→ **Requirement**
Copy out exactly the lines from the one with "The width and" through the last line of the listing below, both included, but none of the pictures.

→ **Data for review**
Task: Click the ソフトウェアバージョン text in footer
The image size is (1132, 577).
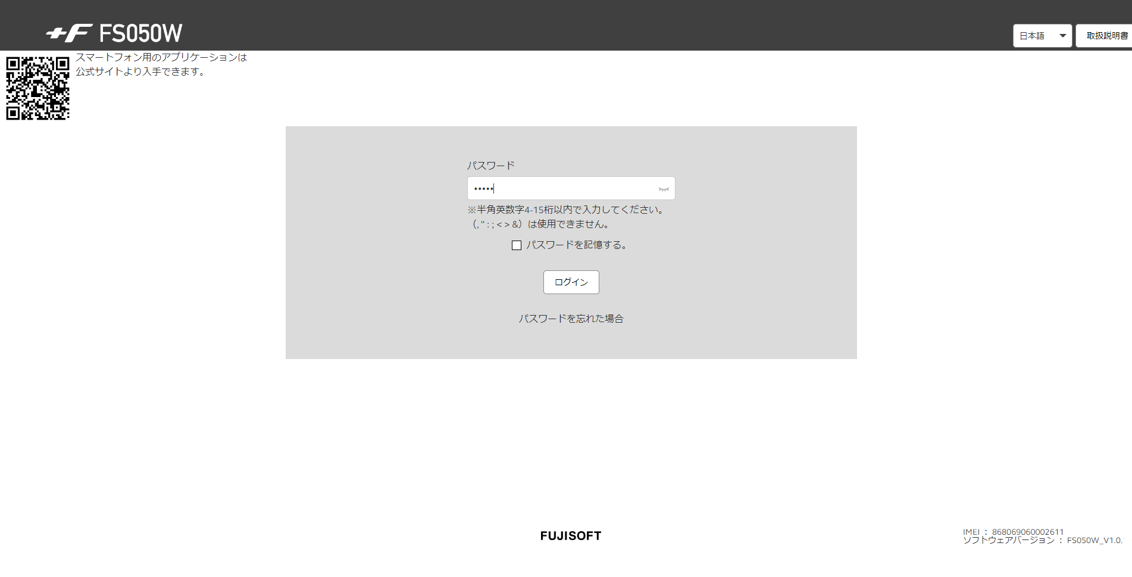Action: coord(1009,540)
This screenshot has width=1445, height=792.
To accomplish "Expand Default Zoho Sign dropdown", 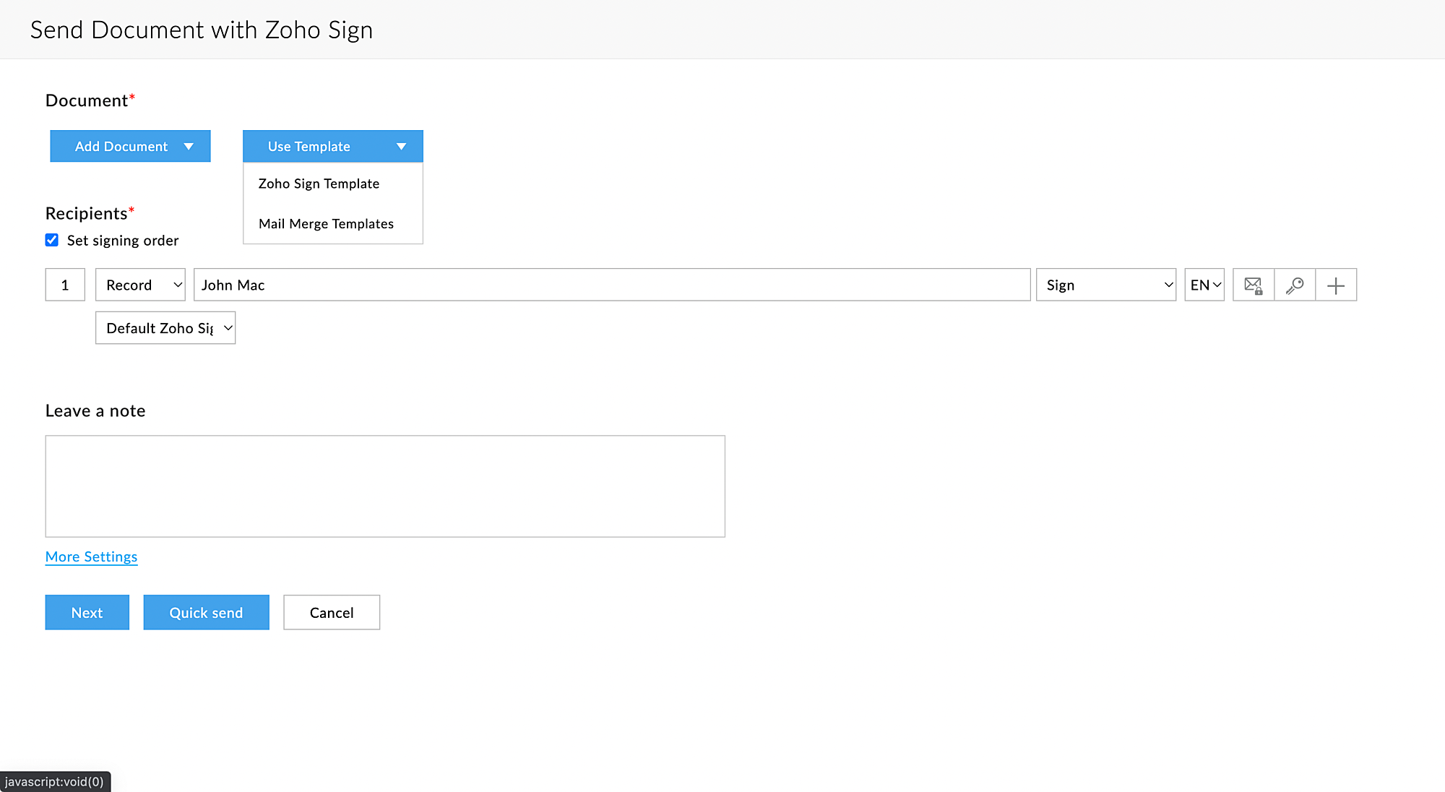I will point(165,328).
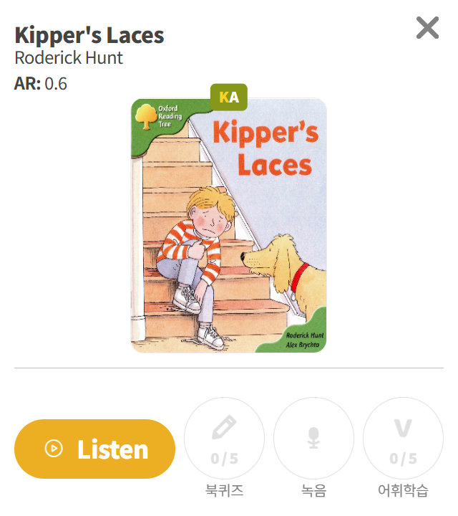Click the 녹음 label text

(313, 490)
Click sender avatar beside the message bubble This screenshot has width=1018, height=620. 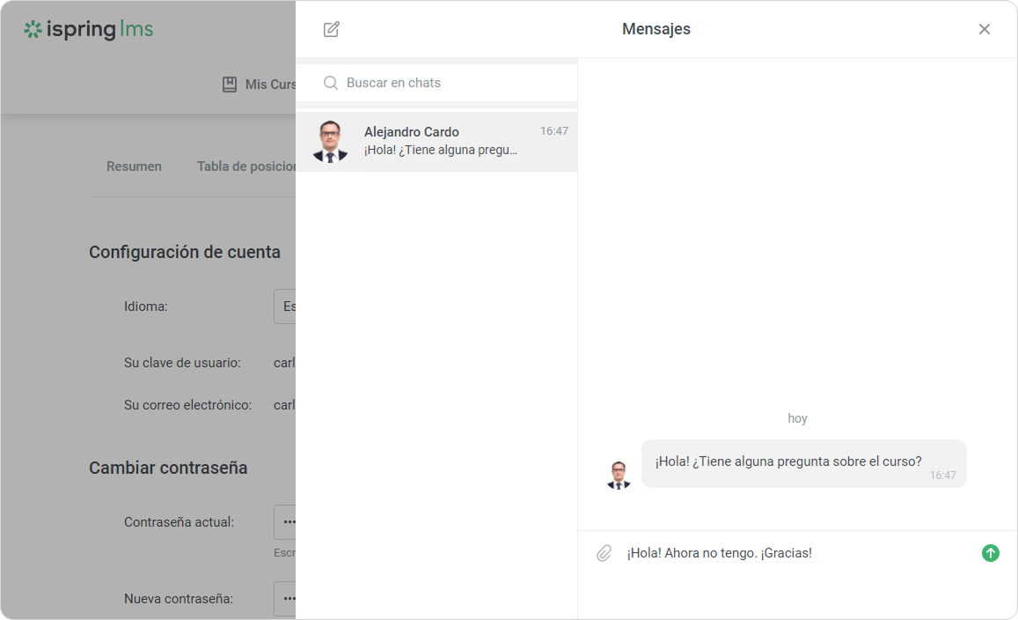619,475
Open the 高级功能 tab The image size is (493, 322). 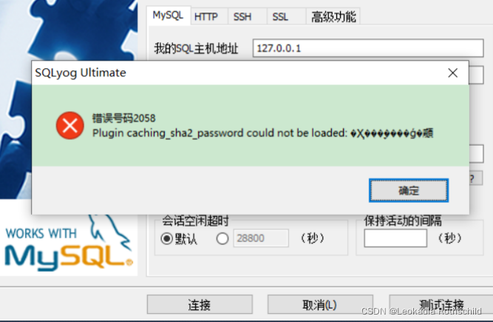(333, 16)
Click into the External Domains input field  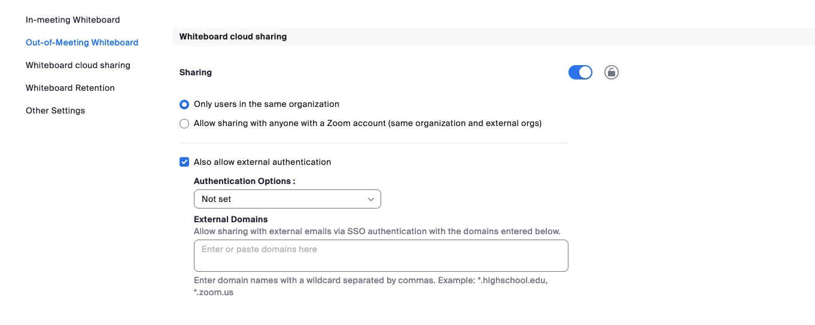pos(381,256)
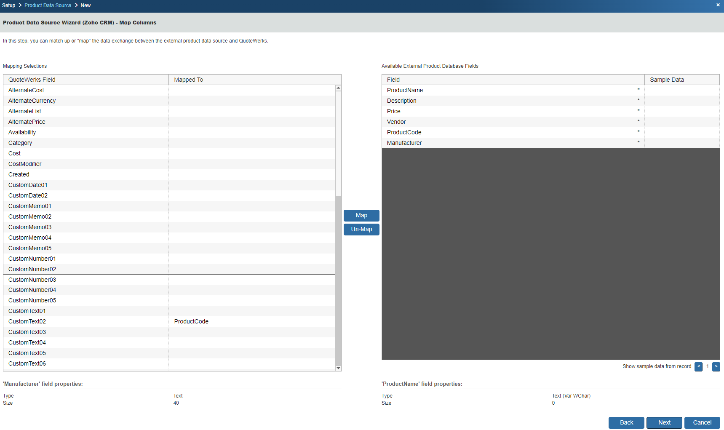Close the wizard with the X icon

coord(718,5)
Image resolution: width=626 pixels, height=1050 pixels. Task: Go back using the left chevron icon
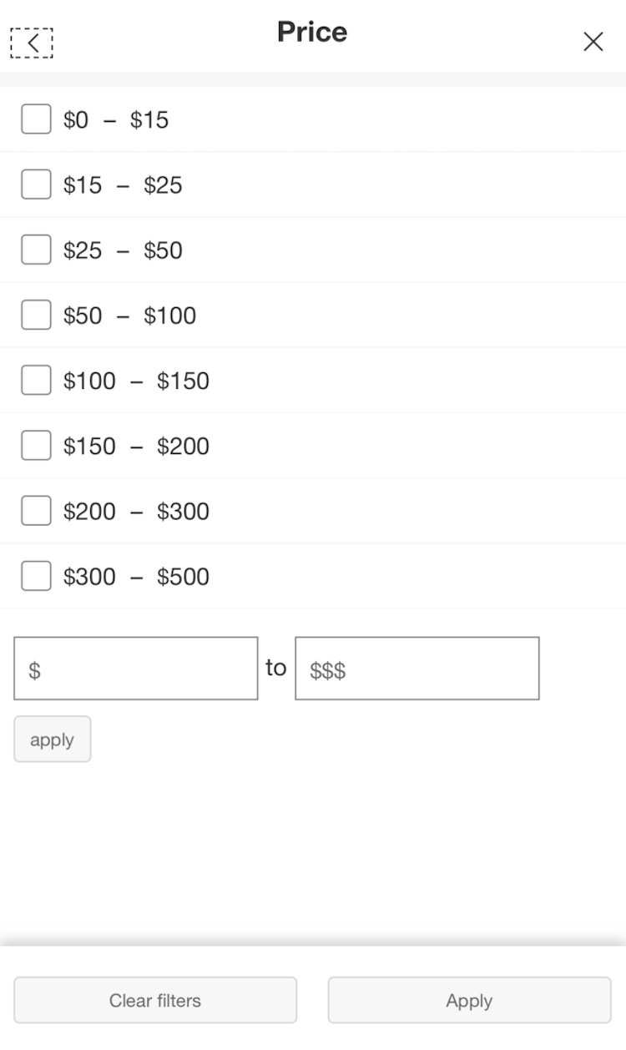(32, 43)
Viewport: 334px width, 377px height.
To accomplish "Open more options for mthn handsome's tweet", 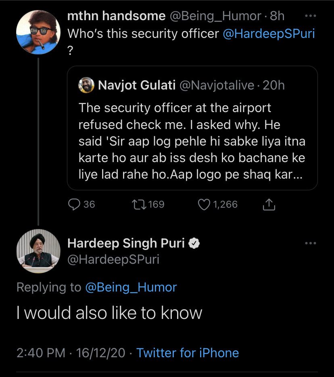I will point(310,16).
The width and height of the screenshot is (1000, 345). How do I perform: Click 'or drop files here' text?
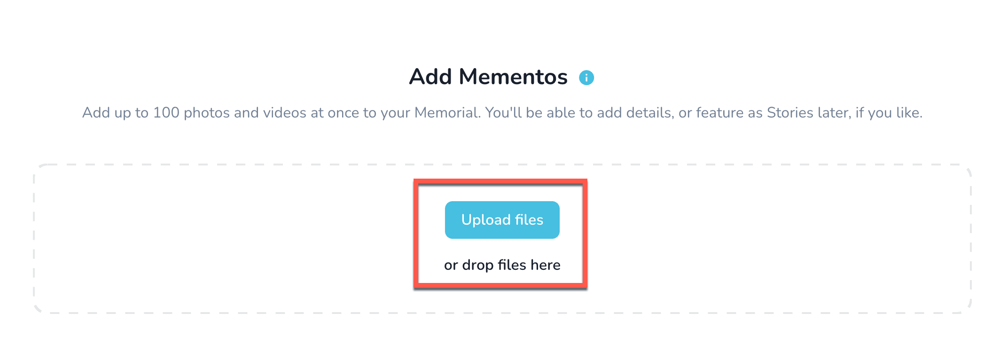502,265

→ **Response to this exercise**
The width and height of the screenshot is (1000, 345). How do I perform: Click 'or drop files here' text?
502,265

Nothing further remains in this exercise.